Now, media types are on a royal baby watch as they wonder when Prince Albert, who ascended to the throne with his father’s passing in 2005, will produce a legitimate heir. The 19-year-old daughter he fathered with a California woman and the 8-year-old son he fathered from a relationship with a flight attendant from Togo are not, per Monaco’s Princely Law, considered heirs.
With Prince Rainier in failing health in 2002 — and his only son still not married — the Monaco constitution was amended to include females in the line of succession. It means that if Prince Albert II passes before producing an heir, the throne would fall to either of his sisters, Caroline or Stephanie.

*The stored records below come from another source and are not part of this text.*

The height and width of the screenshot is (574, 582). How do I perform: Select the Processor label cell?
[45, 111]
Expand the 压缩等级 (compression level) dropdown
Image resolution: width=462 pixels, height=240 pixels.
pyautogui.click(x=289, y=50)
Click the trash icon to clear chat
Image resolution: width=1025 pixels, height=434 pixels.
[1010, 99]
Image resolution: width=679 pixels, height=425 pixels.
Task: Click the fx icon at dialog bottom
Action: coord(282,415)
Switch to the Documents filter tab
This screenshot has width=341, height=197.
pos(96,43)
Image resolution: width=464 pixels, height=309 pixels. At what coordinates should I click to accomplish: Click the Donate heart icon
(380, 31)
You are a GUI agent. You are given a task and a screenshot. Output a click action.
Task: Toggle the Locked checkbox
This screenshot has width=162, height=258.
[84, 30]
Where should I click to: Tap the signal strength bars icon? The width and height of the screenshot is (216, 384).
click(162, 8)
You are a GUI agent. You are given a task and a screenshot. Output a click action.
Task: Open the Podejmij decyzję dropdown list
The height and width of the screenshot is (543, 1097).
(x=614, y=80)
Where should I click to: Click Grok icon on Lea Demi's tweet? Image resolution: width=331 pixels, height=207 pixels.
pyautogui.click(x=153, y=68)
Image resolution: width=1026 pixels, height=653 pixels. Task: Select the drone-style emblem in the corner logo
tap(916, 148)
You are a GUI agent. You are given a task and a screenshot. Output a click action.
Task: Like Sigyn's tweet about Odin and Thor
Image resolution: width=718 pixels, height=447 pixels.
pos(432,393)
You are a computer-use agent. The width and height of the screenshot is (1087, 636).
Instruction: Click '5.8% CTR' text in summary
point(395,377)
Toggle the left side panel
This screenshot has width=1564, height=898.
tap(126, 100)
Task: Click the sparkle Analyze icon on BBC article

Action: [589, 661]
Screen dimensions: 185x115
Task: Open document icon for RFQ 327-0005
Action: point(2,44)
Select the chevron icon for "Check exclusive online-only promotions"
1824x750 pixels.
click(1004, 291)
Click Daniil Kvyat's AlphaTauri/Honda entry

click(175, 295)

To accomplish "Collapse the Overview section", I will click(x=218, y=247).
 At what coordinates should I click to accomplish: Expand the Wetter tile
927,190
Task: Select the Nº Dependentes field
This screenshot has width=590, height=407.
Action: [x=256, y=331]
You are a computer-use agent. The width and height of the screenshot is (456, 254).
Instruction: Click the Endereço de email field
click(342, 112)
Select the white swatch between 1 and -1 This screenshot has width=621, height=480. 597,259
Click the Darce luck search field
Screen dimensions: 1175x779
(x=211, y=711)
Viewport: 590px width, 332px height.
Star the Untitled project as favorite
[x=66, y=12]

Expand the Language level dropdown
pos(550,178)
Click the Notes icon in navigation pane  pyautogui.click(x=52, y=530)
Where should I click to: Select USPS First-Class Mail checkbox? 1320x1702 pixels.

“I think there were, you know, part jealousy, part, people that were envious or did not like the fact that we were finally coming together and marrying,” Prince Albert told Lauer.
“What it means is that it can go through the other siblings in the family,” Prince Albert told Lauer. But Albert also noted that should his marriage to Whittstock produce a daughter but not a son, she would be first in line for the throne.
But for now, the royal couple seems to be reveling in their first year as a married couple. Princess Charlene joked that her training as a world-class competitive swimmer has come in handy.
“I think I kind of went into Olympic mode, really,” she said of the spotlight that shone on her nuptials. “I was in the zone, and I don’t think anything was affecting me at that time.”
Prince Albert also said he is ever mindful of his family’s American connection via his mother, the Philadelphia, Pa., native who rose to big screen stardom before retiring from acting to marry Prince Rainier in 1956. Prince Albert and Princess Charlene attended the 29th Annual Princess Grace Awards benefit in New York City on Tuesday.
He said it warms his heart at how warmly his mother, who died in a car crash in 1982 after suffering a stroke, is remembered.
“I’m still amazed at how many people not only remember her, but look up to her as a model and as an icon,” he told Lauer.